US Secretary of State John Kerry has declared that NATO needs to consider its role in the Syrian crisis, "We should...carefully and collectively consider how NATO is prepared to respond to protect its members from a Syrian threat, including any potential chemical weapons threat."
Kerry's comments followed an escalation of assertions about the Syrian regime's use of chemical attacks. The chief intelligence for the Israeli military, Itai Brun, told a Tel Aviv security conference that the Syrian military had used chemical weapons - probably nerve gas. On Monday, US Secretary of Defense Chuck Hagel said US intelligence agencies were still assessing whether such weapons had been employed.
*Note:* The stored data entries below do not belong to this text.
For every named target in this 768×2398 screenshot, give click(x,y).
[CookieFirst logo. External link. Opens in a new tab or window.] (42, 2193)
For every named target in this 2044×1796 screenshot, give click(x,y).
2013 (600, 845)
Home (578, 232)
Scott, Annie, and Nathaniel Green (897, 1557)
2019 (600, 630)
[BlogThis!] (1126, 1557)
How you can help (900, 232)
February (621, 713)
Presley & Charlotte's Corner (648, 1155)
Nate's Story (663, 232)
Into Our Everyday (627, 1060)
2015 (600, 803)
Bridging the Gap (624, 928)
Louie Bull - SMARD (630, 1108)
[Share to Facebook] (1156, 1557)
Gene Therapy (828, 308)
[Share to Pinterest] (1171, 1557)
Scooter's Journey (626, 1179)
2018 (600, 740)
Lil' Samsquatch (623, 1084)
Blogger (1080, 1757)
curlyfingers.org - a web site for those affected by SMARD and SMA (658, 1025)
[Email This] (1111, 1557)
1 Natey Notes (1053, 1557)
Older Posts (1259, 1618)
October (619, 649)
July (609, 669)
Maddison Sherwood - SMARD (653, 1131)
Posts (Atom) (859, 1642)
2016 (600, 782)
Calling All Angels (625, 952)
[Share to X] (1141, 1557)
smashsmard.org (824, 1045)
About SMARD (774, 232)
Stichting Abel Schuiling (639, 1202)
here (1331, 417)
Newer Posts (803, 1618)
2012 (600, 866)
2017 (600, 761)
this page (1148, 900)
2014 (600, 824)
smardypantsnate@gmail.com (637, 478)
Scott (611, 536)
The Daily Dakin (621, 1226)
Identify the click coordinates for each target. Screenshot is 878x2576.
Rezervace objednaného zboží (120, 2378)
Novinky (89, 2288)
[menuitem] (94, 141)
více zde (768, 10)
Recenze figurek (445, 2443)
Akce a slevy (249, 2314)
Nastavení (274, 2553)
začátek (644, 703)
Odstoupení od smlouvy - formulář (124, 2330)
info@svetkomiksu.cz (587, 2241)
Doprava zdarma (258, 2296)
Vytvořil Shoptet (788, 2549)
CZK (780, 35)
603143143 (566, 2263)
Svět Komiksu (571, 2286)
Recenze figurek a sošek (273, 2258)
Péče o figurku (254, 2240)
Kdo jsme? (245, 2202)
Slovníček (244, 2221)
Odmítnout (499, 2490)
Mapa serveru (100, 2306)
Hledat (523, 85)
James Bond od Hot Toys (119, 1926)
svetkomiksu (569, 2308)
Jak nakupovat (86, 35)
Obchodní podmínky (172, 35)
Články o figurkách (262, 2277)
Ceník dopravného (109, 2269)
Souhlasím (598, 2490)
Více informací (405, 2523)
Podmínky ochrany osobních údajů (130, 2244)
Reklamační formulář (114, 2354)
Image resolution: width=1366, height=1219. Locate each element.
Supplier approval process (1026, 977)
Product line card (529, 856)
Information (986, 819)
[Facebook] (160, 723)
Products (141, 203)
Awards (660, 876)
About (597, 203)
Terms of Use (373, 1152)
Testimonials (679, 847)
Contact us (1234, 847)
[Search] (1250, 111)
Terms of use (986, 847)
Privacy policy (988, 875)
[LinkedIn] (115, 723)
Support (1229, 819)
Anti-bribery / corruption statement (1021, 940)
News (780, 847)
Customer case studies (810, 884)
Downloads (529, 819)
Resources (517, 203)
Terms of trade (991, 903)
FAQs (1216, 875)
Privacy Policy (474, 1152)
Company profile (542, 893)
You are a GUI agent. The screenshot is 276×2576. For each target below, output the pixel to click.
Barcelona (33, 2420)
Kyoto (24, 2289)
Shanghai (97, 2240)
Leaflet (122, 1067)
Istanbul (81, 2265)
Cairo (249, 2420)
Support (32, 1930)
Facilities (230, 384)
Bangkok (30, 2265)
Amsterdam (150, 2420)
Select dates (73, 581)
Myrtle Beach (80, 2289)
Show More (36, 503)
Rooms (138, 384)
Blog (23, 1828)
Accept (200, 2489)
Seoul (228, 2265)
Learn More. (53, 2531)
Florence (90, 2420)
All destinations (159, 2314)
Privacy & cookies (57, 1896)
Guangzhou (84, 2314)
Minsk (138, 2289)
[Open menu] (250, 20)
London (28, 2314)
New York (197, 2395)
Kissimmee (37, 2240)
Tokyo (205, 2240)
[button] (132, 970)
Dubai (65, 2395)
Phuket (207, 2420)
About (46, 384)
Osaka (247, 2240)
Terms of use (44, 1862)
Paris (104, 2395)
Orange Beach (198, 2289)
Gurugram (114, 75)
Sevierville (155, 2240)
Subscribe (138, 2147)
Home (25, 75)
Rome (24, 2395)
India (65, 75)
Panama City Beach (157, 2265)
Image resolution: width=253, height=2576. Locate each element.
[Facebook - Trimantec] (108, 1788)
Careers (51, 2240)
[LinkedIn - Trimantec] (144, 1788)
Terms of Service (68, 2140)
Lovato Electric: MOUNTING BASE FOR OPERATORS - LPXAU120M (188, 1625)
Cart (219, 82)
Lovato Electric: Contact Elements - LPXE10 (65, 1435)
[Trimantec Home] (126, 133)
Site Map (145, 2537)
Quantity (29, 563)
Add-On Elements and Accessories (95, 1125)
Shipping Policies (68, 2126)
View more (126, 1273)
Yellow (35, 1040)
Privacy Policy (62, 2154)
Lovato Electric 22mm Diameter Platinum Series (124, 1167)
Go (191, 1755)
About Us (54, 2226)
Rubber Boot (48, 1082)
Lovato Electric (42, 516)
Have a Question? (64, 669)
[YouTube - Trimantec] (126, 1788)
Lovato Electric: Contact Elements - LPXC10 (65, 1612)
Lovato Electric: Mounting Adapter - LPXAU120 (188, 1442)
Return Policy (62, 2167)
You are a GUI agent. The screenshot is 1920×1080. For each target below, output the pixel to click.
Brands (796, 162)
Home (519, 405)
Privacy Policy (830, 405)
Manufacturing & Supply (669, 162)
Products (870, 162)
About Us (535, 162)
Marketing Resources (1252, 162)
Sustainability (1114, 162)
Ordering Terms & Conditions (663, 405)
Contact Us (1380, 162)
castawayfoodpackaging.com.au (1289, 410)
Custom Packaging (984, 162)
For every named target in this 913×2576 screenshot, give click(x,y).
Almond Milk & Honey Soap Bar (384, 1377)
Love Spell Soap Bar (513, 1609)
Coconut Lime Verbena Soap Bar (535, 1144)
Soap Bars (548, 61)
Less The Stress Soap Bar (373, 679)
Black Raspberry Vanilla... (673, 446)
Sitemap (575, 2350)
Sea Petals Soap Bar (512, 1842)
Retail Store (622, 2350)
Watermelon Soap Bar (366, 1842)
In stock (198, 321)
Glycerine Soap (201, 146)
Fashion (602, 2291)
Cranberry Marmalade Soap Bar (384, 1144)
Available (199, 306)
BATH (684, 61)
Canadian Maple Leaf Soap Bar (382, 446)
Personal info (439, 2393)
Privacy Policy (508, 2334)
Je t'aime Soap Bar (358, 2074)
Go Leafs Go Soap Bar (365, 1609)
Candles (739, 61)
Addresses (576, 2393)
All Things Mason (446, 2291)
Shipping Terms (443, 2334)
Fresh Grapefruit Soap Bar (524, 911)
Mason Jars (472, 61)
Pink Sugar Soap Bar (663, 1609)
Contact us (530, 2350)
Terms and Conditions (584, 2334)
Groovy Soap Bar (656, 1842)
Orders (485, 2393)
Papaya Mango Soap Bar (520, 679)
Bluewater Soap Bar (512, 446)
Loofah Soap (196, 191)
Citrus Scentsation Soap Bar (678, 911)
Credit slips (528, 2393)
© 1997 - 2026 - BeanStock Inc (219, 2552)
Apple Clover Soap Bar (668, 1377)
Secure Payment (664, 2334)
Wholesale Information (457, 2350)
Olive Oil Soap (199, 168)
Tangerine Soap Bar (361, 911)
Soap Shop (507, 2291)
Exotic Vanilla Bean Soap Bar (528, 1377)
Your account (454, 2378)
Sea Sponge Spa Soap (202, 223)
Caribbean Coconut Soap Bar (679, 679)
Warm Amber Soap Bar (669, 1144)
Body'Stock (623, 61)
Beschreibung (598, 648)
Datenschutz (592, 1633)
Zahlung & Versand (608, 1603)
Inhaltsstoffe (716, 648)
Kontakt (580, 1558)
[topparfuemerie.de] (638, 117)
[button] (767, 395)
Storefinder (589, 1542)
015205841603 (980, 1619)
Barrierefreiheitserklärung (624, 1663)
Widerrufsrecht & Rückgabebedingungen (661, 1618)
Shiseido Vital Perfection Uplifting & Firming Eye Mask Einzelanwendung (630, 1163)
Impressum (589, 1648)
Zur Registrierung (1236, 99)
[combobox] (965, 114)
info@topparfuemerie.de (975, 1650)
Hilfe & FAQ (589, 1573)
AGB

Hagel's assessment is probably the more accurate one. US and European intelligence agencies have been unable to establish conclusively if attacks said as last month's incident in Aleppo Province, which killed at least 26 people, was a deliberate chemical assault, a possible mistake in which regime forces used a chemical weeapon mis-labelled as a conventional shell, or a conventional weapons which disturbed chemicals --- such as pesticides --- on the ground.
Kerry's statement, however, is not just about chemical weapons. US and European governments are considering whether to escalate their support of insurgents, including the political aims --- support of an opposition-held area, pressure on the regime to force a political negotiation, or the toppling of Assad?
The use of chemical weapons or their possession by the "wrong" forces, while genuinely considered a threat by these governments, has been used to date to justify the build-up of a multi-national base in Jordan, with training and the supply of weapons to insurgents.
The US Secretary of State, though indirectly and carefully, opens up the prospect: will the chemical weapons argument now be used to escalate that support, possibly moving it into the open?
Watch not only for NATO's response but for whether the European Union accepts the British and French request to formally end the arms embargo on the insurgents.
These steps will not solve the issues of objectives, but they will point to how far the US and European communities will go in support of the opposition if those objectives are established.